## DIRECTIONS FOR THIS TASK
In the excerpt below, what did Sanjay come to Delhi to prepare for?

SELECTED TEXT: Begin

I was not moved. You shouldn’t be. The author never intended to do that, his prose is remarkably unsentimental. In fact, he has some good laughs to share with this compassionate world of normal people. The banality of the slotting game.

So the slotting vocabulary unfolds as soon as there is a candidate for it. We are quite generous with words. As men of the world who place a higher premium on our mental faculties, there is an effortlessness with which we roll out the shorter version for someone who has no claim to that (and hence, forfeits right to be human) – “mental”.

Watch the author himself read out an extract from the book which shows how easily the membership of this exclusive club is awarded and how swiftly it changes the course of conversation in a hospital (yes, some people who are lucky enough to make it to hospital for such ailments).

The Algebra of Competitive Sympathy and the Loneliness of Human Company

Let me recollect something. In March last year, a young man – no, a physically challenged young man – from Dumka district of Jharkhand crutched his way to New Delhi railway station. He is from a poor family of weavers, and his mother doesn’t accept that her son could have walked normally if she could have let some drops find their way to his mouth. For her, destiny doesn’t have easy solutions. Sanjay had come to Delhi to prepare for IAS recruitment examination – something for which thousands of “normal” young men women also flock to Delhi. From railway station to his small room in a North Delhi locality, Sanjay didn’t find anything to help his movement in the country’s capital. He has learnt to muscle and risk his movements on his crutches. But, he is still envied by many, most of all by “normal” young men eyeing top bureaucratic jobs in the country.

Their envy is also accompanied by a wish. They wish they had Sanjay’s level of handicap (a level that you should measure upto for having state benefits) to make the race easier for them. They eye the reservation in recruitment for physically challenged. Sanjay is eligible for that. The subtext in this wish is that Sanjay has been lucky in getting preferential treatment from a patronising state (caring state is too maudlin a phrase to be used in a power-drunk society).

In their private conversations, when there is no need to show how compassionate and politically correct they are, they feel that marking a seat for the disabled in Delhi Metro and DTC buses was enough generosity. The state has betrayed the able bodied intelligent young men and women by doling out the big favour of governmental positions to people who have not found nature’s favour for such coveted responsibilities. So, are you wondering how to share your sympathies? Or is that (sympathy) another politically incorrect word?

SELECTED TEXT: End
PROVIDED DATA: Begin

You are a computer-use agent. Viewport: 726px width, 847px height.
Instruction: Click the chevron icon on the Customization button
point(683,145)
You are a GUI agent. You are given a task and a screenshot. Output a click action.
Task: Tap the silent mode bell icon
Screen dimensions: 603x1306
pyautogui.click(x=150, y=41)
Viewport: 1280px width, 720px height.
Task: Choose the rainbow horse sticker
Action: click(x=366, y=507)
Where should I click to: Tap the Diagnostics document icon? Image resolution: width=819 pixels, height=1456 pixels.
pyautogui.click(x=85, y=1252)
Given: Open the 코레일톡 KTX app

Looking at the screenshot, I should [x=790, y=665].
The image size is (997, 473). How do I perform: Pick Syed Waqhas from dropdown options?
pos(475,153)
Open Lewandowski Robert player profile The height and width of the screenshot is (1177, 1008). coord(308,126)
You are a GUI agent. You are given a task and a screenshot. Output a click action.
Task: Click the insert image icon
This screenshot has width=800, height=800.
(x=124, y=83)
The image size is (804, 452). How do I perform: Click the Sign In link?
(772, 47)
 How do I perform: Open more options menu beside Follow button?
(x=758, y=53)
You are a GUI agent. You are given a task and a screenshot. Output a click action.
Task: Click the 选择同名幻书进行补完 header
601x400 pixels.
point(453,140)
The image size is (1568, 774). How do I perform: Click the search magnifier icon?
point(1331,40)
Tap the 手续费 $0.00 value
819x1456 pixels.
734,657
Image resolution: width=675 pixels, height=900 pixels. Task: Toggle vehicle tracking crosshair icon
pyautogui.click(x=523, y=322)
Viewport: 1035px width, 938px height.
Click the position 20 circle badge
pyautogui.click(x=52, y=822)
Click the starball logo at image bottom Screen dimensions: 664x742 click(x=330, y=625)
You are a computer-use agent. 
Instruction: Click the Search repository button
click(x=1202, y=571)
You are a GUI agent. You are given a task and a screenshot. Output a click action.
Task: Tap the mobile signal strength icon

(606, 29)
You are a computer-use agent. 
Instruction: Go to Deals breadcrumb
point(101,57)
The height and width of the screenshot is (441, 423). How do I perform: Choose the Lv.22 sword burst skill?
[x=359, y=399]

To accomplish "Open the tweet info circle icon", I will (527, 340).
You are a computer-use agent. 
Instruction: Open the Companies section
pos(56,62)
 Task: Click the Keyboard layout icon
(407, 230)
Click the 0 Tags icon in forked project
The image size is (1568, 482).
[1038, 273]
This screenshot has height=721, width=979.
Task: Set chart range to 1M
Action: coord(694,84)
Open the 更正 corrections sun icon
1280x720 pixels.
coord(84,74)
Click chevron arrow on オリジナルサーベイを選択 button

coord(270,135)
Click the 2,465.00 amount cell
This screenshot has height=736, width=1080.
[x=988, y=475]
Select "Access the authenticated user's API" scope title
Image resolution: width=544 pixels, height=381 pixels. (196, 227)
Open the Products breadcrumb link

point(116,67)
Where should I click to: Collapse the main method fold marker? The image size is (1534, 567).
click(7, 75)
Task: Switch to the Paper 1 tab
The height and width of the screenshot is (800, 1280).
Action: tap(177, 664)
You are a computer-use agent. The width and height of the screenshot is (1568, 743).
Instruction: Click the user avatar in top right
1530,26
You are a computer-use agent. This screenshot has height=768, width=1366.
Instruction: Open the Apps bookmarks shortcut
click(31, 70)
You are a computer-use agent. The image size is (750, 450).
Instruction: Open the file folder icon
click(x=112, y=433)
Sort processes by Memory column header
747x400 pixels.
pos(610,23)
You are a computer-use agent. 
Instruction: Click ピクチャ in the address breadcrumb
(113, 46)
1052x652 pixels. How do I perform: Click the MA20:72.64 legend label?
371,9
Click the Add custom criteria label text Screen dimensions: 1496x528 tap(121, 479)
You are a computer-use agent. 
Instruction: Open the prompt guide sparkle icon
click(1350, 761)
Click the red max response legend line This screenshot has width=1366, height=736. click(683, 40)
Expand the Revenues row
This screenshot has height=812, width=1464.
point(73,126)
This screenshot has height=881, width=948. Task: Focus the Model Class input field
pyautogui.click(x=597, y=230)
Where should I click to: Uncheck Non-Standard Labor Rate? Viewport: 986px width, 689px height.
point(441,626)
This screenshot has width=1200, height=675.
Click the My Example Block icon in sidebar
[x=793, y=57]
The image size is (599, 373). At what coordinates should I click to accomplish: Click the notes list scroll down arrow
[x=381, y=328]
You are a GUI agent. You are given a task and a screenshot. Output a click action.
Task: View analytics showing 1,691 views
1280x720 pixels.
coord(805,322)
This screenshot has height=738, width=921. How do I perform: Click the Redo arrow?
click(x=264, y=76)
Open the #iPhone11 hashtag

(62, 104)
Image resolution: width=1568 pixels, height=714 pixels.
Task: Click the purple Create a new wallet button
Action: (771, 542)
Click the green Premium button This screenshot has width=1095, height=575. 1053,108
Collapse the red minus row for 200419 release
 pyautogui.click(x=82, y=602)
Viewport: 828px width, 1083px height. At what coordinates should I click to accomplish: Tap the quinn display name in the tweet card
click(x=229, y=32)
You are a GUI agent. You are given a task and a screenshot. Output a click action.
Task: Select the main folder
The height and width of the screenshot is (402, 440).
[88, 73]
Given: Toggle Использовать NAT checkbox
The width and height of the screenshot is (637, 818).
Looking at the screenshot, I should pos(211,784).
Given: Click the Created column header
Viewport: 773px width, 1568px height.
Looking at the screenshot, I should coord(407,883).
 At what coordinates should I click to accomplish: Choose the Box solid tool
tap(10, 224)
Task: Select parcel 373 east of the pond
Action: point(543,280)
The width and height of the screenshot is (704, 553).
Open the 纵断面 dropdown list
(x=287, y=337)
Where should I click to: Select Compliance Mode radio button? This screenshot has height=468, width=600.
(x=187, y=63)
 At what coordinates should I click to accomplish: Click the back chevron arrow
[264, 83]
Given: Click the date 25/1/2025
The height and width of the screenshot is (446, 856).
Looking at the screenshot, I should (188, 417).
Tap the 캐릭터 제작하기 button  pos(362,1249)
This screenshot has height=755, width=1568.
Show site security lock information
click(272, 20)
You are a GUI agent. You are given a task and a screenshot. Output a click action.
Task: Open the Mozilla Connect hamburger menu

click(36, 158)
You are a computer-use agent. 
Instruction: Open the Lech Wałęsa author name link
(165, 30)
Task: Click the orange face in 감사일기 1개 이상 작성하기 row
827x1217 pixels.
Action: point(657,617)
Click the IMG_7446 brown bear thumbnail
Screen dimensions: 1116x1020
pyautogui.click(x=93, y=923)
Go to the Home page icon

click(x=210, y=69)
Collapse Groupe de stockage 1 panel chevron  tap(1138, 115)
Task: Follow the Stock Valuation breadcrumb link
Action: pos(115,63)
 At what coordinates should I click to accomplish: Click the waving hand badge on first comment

PROVIDED DATA: End

## REPLY TO THE EXERCISE
The IAS recruitment examination.